I'm stumped. Maybe purchase a generator or set up at that electric stove 10 minutes away.


----------



## lentil (Sep 8, 2003)

I have cambros, and find that they lose their hea after 3 or 4 hours. I 've had complaints that the coffee isn't hot enough. I don't know about the brand you use.


----------



## chef mike (Apr 11, 2005)

Little portable butane stoves with gas canisters, campstoves using propane tanks; these are not too expensive or cumbersome to handle. Check asian stores, secondhand stores.
Airpots that hold 2.2 liters can be had for $25-$40 at Smart & Final, Sams Club, many other places. Glass lined is a bit fragile, but holds temp really well for a number of hours, depending on how well you temper it first.

Almost anything beats using a generator.


----------



## the_seraphim (Dec 25, 2006)

tea has to be hot... the water you use to make it needs to be at least 80 degrees else it wont steep properly (which takes at least 3 minutes not the 30 seconds some people leave it for...) 

a camping stove, kind of a one ringed butane fueled hob, would be ideal for heating some water, still, take it in the caterade so it doesnt take as long to heat...

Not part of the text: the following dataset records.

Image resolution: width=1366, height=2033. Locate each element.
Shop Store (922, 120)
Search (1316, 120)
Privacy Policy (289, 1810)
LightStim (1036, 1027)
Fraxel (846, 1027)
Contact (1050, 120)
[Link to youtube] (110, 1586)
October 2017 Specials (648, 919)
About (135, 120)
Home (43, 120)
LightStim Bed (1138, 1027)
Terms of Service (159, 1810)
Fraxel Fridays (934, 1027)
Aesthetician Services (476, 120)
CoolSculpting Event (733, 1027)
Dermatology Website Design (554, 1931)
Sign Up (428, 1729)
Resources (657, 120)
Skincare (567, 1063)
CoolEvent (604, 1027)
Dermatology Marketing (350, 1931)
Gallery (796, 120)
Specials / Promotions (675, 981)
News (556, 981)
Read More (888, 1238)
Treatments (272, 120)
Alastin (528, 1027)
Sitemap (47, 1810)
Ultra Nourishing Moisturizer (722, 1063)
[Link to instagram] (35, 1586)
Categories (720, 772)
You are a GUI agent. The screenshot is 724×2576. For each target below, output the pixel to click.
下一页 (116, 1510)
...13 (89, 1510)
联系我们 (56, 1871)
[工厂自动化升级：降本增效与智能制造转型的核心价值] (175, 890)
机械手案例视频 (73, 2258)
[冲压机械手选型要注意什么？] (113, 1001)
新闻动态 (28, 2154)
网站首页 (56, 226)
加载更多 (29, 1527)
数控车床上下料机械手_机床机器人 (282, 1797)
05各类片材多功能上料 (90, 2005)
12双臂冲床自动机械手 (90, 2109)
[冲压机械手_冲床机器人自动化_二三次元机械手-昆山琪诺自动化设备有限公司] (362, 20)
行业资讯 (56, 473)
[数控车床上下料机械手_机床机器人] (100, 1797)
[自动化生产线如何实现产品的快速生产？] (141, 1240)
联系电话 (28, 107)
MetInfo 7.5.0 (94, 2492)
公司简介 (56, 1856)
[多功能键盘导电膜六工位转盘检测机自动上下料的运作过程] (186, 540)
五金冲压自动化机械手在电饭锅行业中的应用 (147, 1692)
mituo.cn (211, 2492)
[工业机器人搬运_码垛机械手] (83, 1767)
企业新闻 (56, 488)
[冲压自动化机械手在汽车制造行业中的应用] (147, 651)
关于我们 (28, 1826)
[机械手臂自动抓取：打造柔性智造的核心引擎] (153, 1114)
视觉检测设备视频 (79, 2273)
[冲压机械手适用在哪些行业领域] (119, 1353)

coffee again... 80-90 degrees but not boiling so dont add it to something on the hob on a rolling boil


----------



## chef andrea (Mar 15, 2008)

I work at one venue (not happily) that does not have potable water. I bring my own -- Poland Springs in jugs.

I would rent 1 - 2 large coffee percolators (or borrow them from your Church or Temple) for the coffee. For the tea, I'd buy an electric hot water pot -- I have one that boils 8 cups of water in less than 5 minutes. You can also use a large pot on a butane stove. 

I'm a tea drinker, so I would NEVER use a rental percolator for boiling tea water, because they always taste of coffee.  I've actually purchased one percolator that I only use for hot water. I do all this on-site...make sure you can plug the percolators into different outlets that are not all on the same circuit -- they draw ALOT of current and will pop the breakers or fuses.

Good luck!
Chef Andrea


----------



## lentil (Sep 8, 2003)

"make sure you can plug the percolators into different outlets that are not all on the same circuit -- they draw ALOT of current and will pop the breakers or fuses."

You are absolutely right! It's so embarassing to have the first guest who goes for coffee tell you that it didn't perk or that it perked and is cold! 

Not quite as embarassing as having your coffee station shut down the DJ, though..... That was not my finest hour. :suprise: Although when the owner runs a couple of extension cords from the same outlet for the lights, dj, and caterer, you know you're in trouble. That's when we started using the cambros.


----------